BRIEF:
Rewrite the stretch of records from the line containing "This screenshot has width=1017, height=539." through the end of the records, swapping "perform" for "carry out" and leaving everything else unchanged. Leave the pictures out of your answer.

RECORDS SUPPLIED:

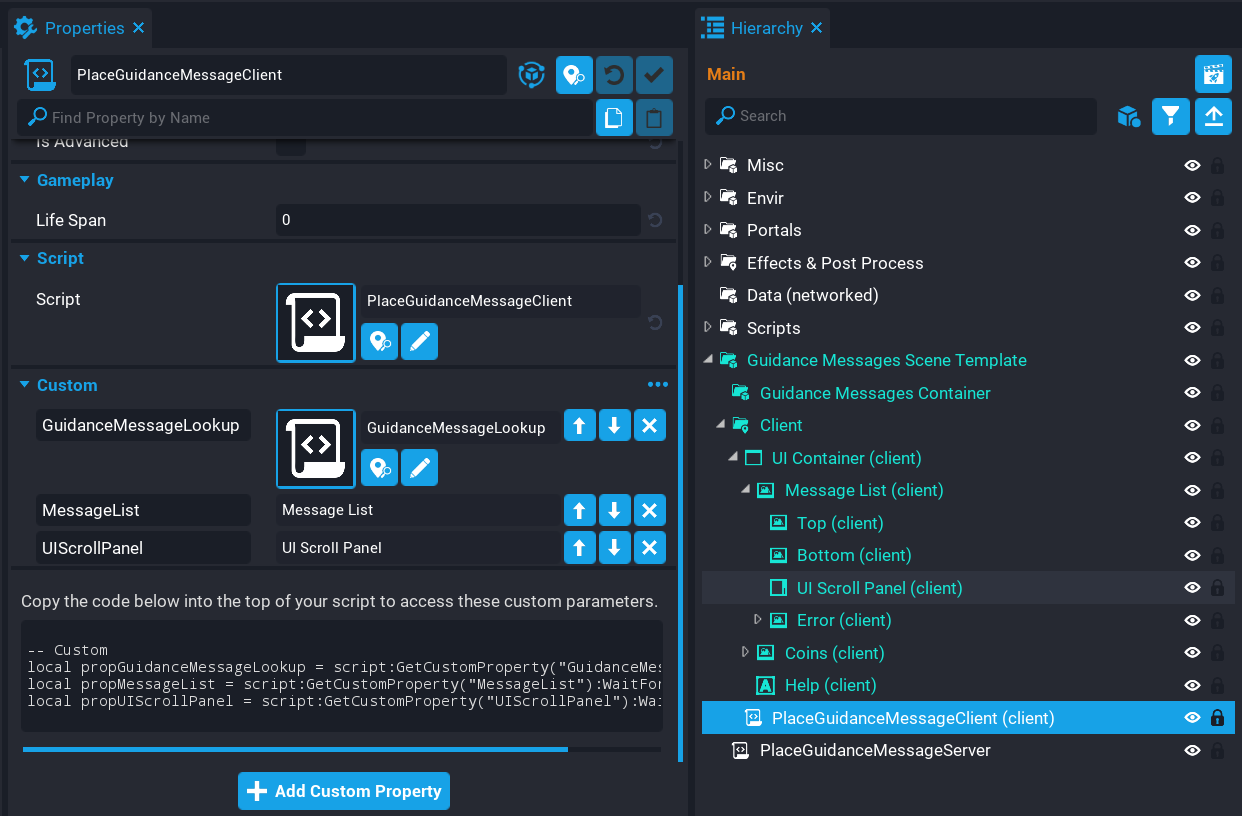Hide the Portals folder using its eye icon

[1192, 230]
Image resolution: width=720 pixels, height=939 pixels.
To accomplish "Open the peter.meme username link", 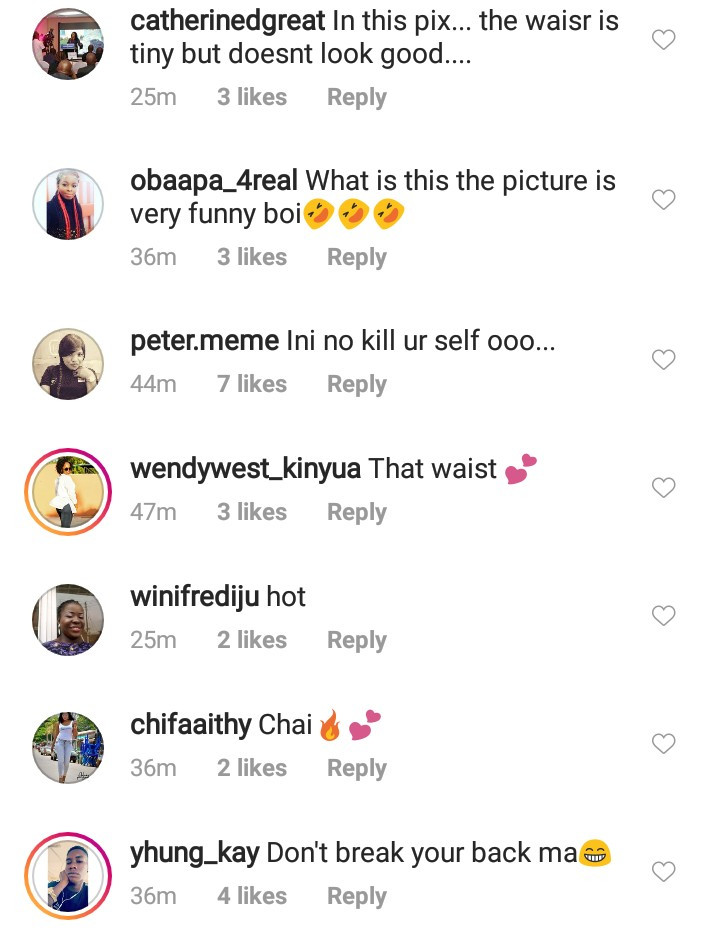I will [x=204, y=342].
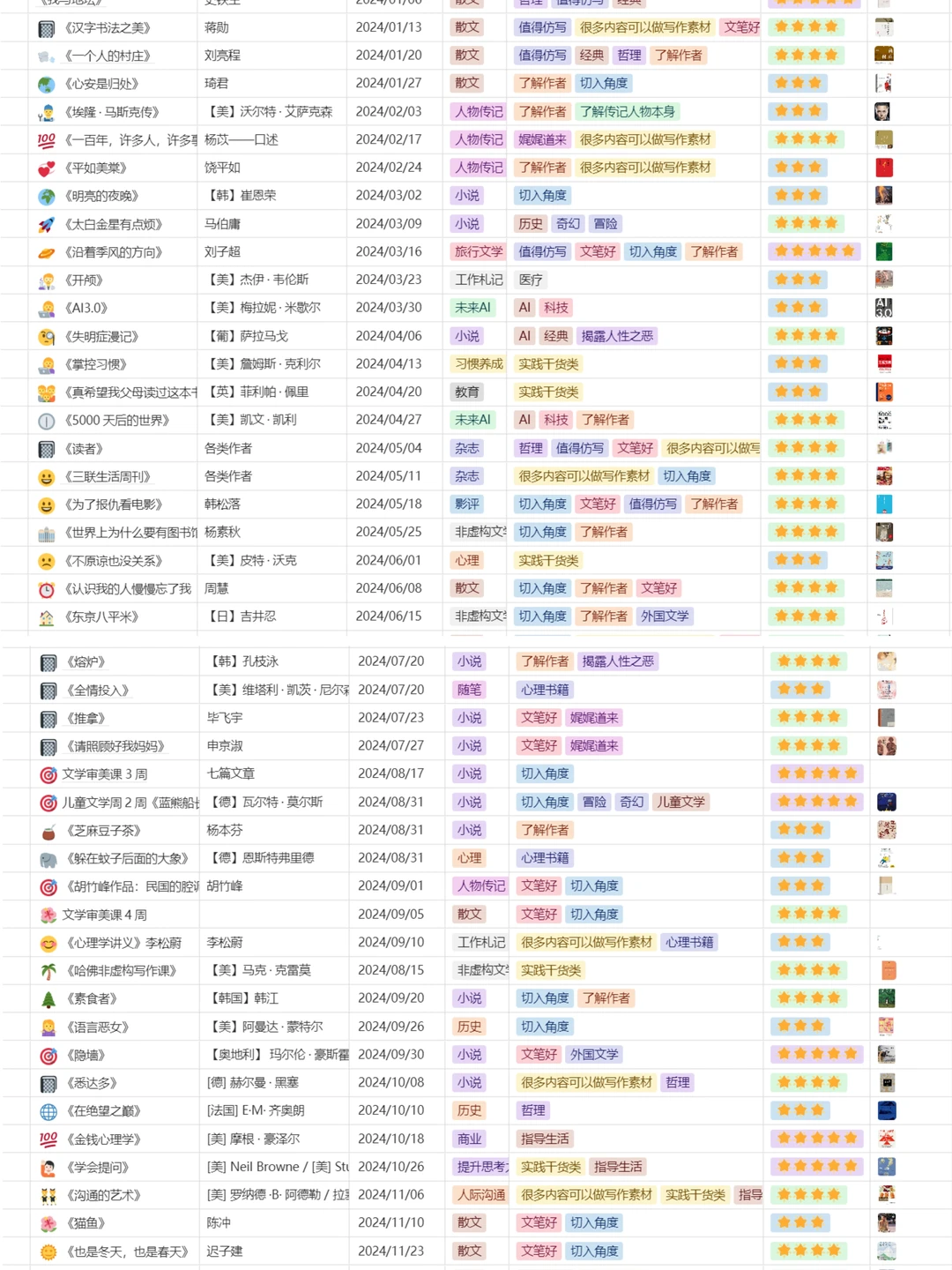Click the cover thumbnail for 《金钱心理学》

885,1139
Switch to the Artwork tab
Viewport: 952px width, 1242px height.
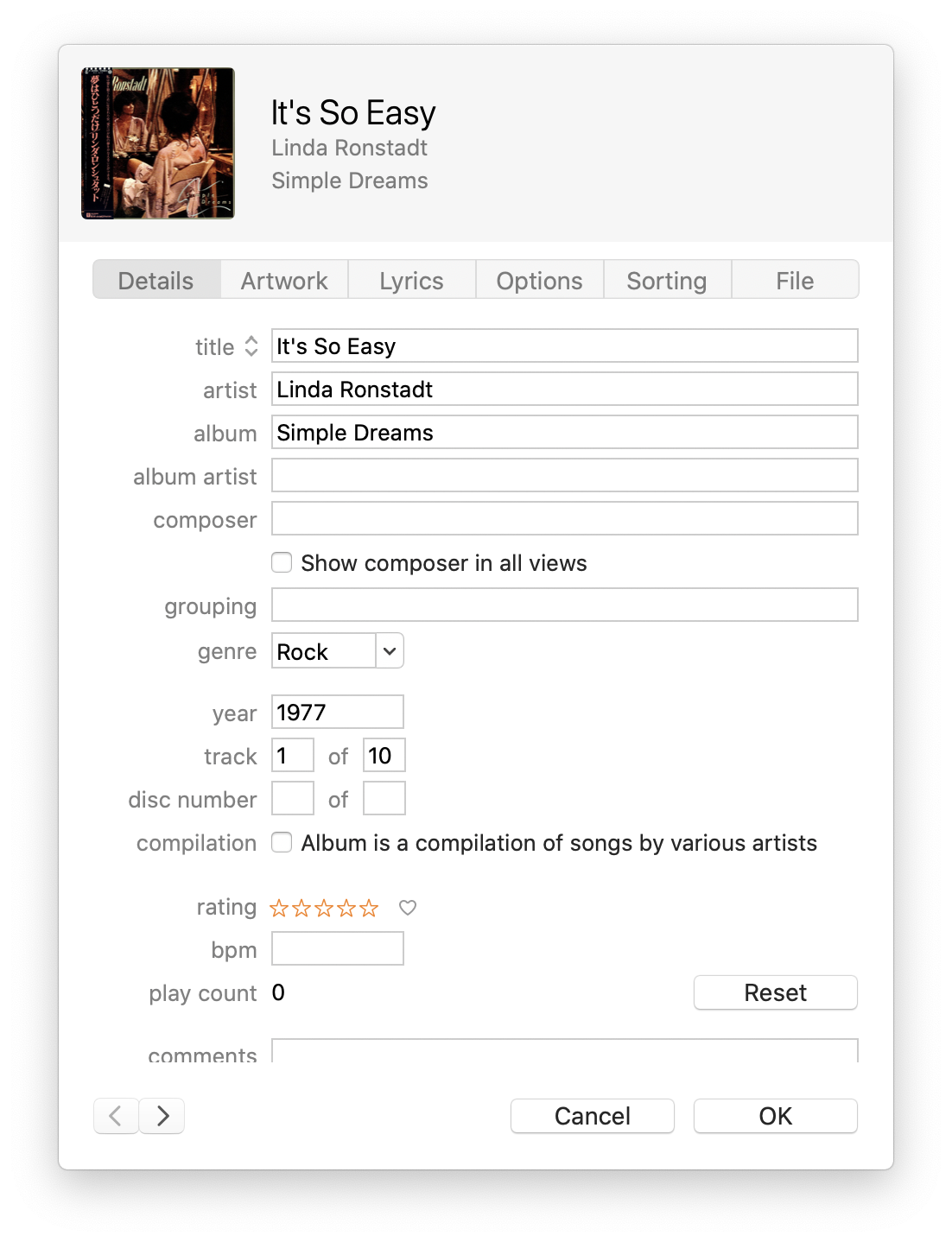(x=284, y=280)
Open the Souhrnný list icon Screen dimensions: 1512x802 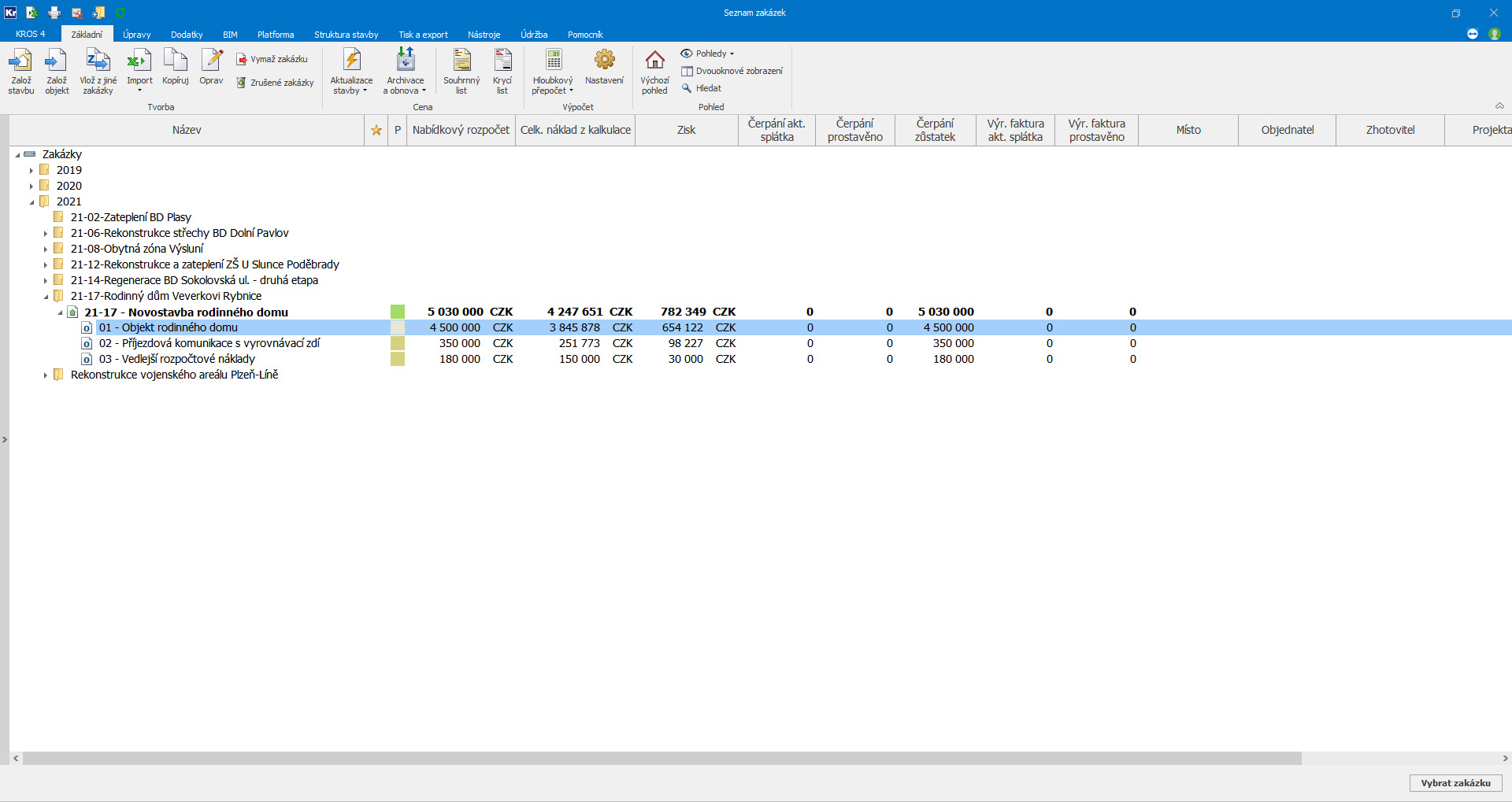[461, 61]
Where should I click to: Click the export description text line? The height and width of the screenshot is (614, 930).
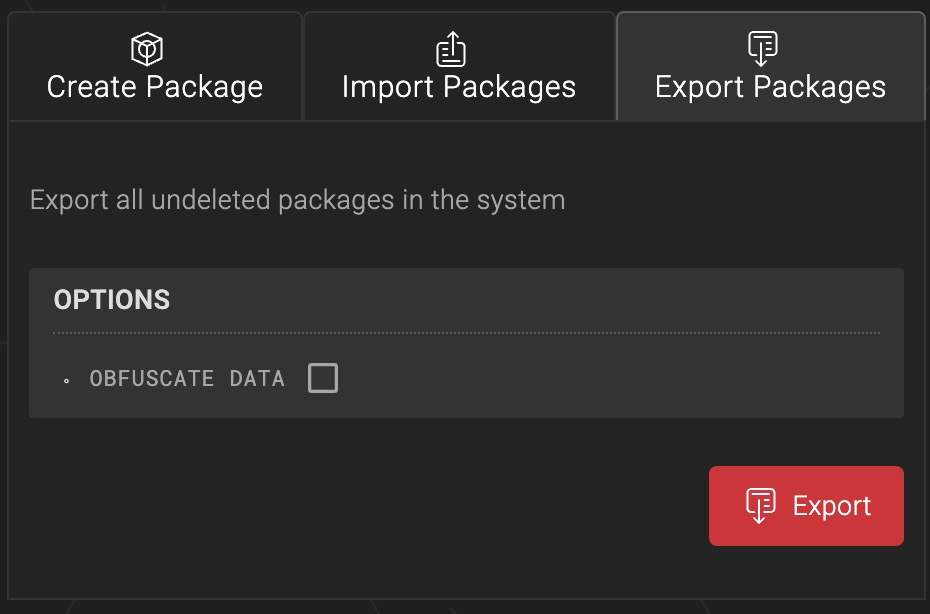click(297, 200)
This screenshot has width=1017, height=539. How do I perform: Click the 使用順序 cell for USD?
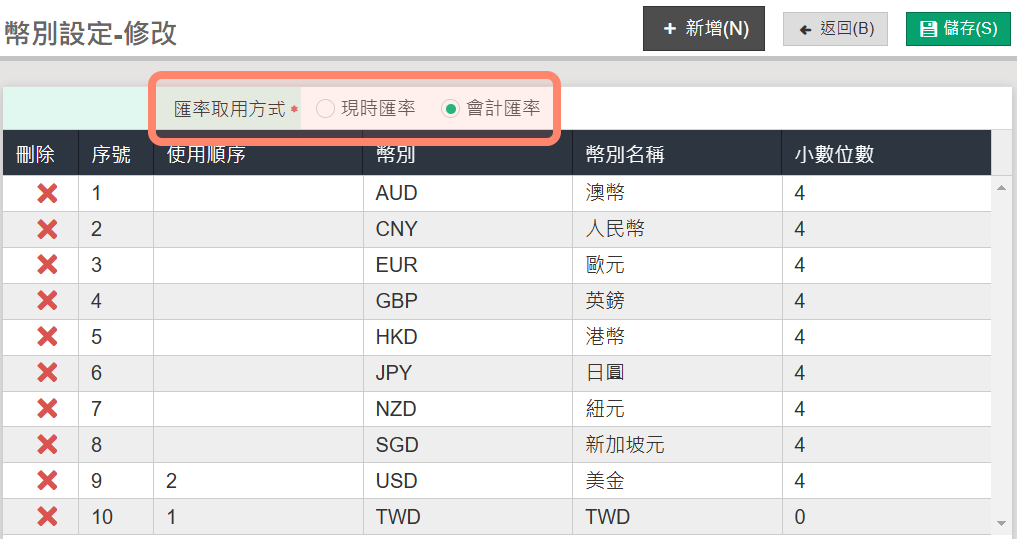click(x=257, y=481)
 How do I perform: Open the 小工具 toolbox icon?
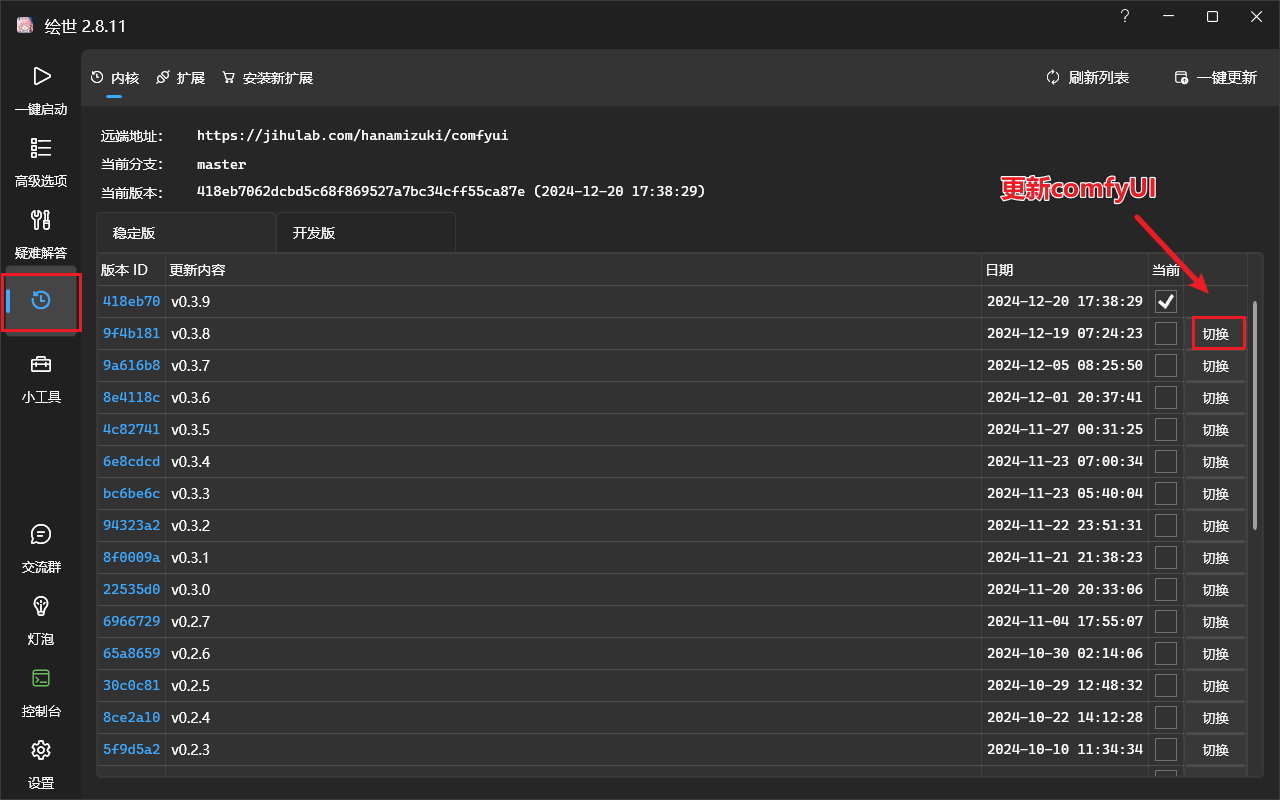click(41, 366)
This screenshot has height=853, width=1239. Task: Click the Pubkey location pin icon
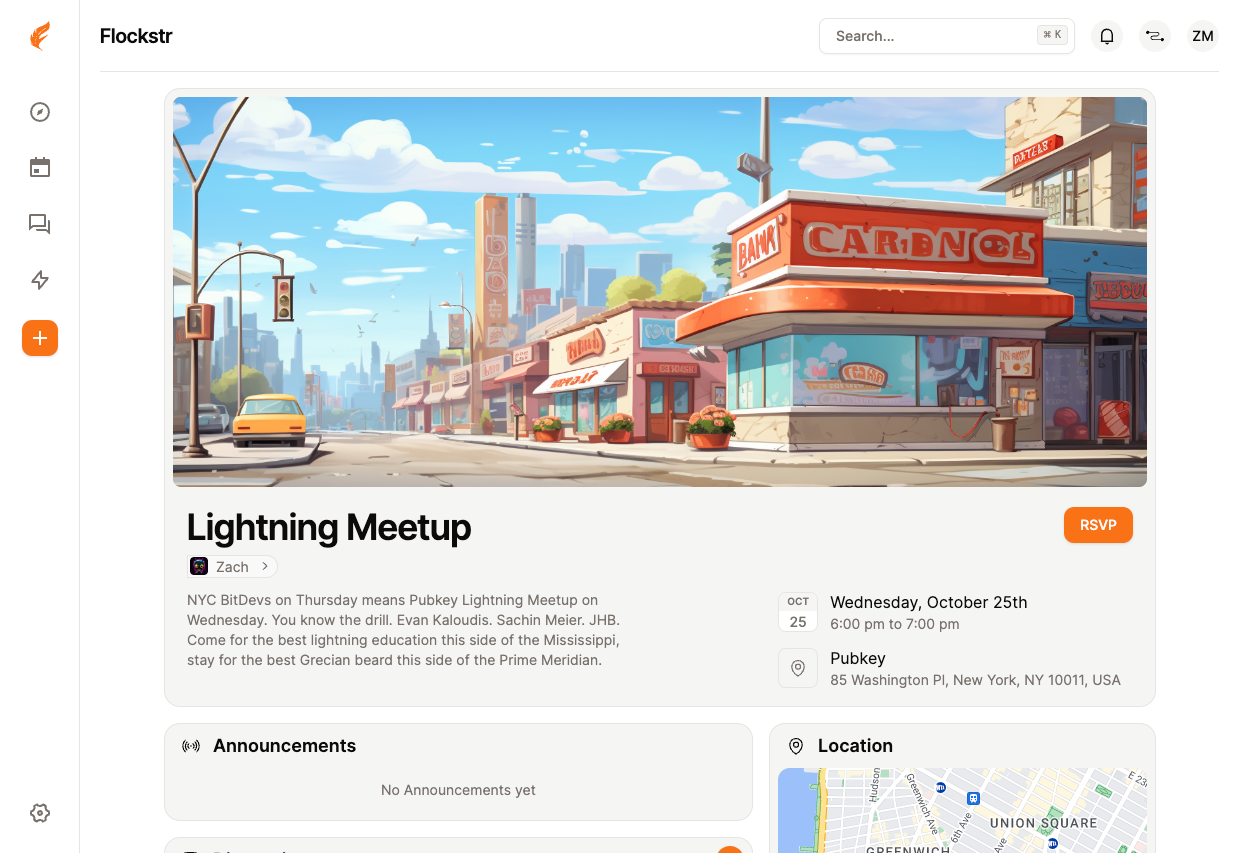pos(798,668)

EXERCISE ANSWER:
This screenshot has width=1017, height=539. How do I carry out: Click the 使用順序 cell for USD?
click(x=257, y=481)
 How do I carry out: Open the 小工具 toolbox icon?
click(41, 366)
This screenshot has height=853, width=1239. Task: Click the Pubkey location pin icon
pos(798,668)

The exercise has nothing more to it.